══ Records to use ══

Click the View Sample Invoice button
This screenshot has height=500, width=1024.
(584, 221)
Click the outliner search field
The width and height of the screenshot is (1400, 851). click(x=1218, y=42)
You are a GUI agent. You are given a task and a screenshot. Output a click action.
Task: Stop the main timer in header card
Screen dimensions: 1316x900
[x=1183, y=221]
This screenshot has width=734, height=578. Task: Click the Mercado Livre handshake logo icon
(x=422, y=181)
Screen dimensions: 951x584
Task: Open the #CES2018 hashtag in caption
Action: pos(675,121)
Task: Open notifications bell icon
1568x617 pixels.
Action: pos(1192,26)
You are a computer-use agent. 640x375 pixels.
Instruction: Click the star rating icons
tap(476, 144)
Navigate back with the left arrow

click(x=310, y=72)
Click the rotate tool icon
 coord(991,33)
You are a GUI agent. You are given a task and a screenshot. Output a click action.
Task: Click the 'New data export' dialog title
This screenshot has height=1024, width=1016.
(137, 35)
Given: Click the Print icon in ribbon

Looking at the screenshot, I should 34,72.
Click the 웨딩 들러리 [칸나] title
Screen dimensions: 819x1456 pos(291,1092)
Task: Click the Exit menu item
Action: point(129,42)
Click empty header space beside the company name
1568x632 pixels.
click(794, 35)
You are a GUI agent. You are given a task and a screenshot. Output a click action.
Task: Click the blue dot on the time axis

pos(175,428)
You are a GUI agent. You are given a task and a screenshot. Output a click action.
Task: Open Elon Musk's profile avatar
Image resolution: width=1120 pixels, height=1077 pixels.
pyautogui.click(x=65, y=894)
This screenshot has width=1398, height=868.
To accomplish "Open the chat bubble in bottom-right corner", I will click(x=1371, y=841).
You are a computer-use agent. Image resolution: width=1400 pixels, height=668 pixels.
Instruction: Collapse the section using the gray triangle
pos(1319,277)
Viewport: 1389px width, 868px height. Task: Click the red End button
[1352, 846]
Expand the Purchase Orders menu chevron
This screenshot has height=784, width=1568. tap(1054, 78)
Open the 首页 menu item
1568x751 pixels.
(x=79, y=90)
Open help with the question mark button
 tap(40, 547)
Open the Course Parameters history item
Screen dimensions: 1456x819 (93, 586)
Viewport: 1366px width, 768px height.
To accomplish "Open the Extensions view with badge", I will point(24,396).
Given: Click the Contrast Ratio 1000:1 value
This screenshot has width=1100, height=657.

═══

Exercise description »
Reproduce verbatim the lines starting with the one that contains "Viewport: 1366px width, 768px height." and running through the final line above, including both of those lines.

Complete response »
Viewport: 1366px width, 768px height.
To accomplish "Open the Extensions view with badge", I will point(24,396).
Given: Click the Contrast Ratio 1000:1 value
This screenshot has width=1100, height=657.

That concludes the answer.